Climate change’s effects are felt not only on agriculture, but on the state of the global economy as a whole. For nations of the developing world whose economies are largely based on agriculture, the devastation wrought upon farming outputs has real economic impacts around the world. As climate change worsens and harvests dwindle in nations that rely on farmed exports as their chief source of national income, so do the GDP’s of those countries. The quickly worsening nature of climate change and the way it tends to speed up exponentially makes it increasingly difficult for the economies of the third world to shift away from agriculture as their base and move to other fields instead, such as manufacturing. The result is that the millions of people in the third world who are reliant on the wellbeing of agricultural industries are stuck in the proverbial mud with rapidly declining incomes and no real way out.

Apart from agriculture, climate change also greatly affects the world economy in other ways. For example, with the world heating up, ocean currents that have been going strong for decades and even centuries are now slowing down and in some cases stopping altogether. Ocean wildlife that many rely on for income are now dying in mass quantities. The wild fish industry that countless coastal towns around the world rely on is struggling to adapt to the slowing currents. Seaside communities that have made their livings on fishing in the ocean are now finding that their way of life is in jeopardy. With the oceans dying, the price of wild fish is skyrocketing, forcing the market to shift to aquaculture which has even more devastating effects for the environment. Runoff from aquaculture farms leaches back into the ocean causing nitrogen and ammonia spikes that have often fatal consequences for what fish remain hardy enough to survive the rapidly warming waters. With the dying of the oceans, the world’s culture is changing. Cultures that have relied on seafood for centuries are now being forced to shift to other cuisines and food sources due to scarcity and high prices. Before our very eyes the cultures that have made our planet a beautiful and interesting place to live are being blended together and are losing what makes them unique.
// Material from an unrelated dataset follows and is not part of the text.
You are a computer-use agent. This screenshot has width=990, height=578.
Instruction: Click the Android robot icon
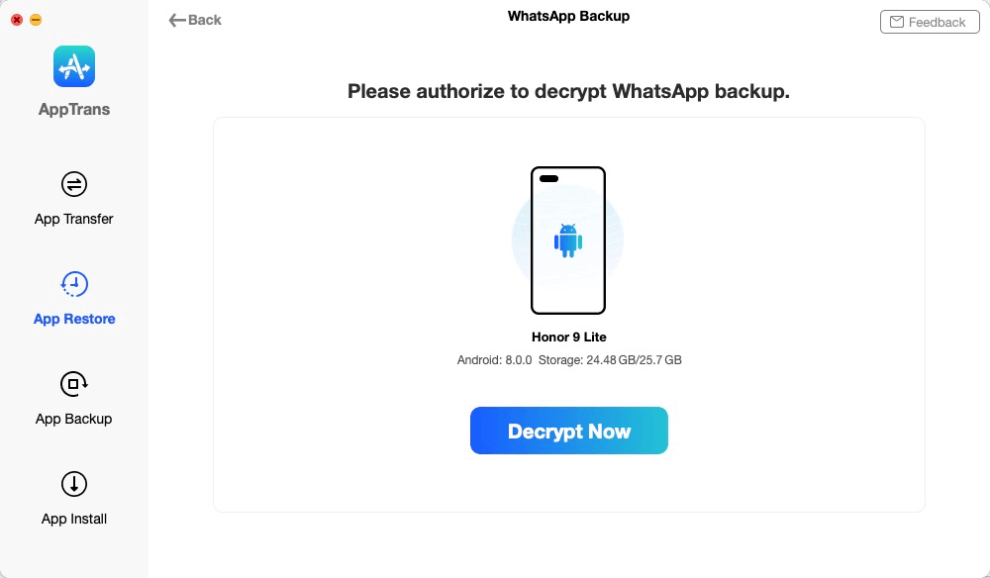568,240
With these facts about our changing planet in mind, and understanding that climate change is as much a humanitarian issue as it is an environmental one, Herbal Republic has devoted itself to the cause of protecting our planet from climate change and pollution. We understand that both climate change and pollution have real consequences for the billions of people that call this planet home and we have taken strides to do our part by offering environmentally responsible products and educating our customers and readers on how they can do their part as well.
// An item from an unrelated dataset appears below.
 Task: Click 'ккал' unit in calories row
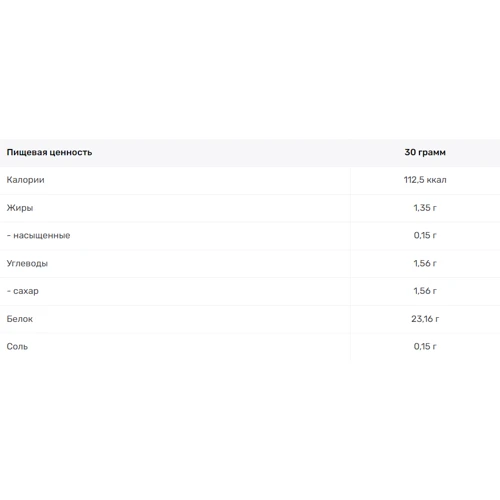pyautogui.click(x=436, y=180)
From our 100% biodegradable tea filters and tea bags to our pledge to use only as much packaging as necessary, Herbal Republic is committed to becoming a model for other businesses looking to preserve the environment and limit their footprint on our beautiful planet. It is our view here at Herbal Republic that we all need to do our part as a global community of tea drinkers to ensure that Earth will be just as much of a great place to live for future generations as it has been for us.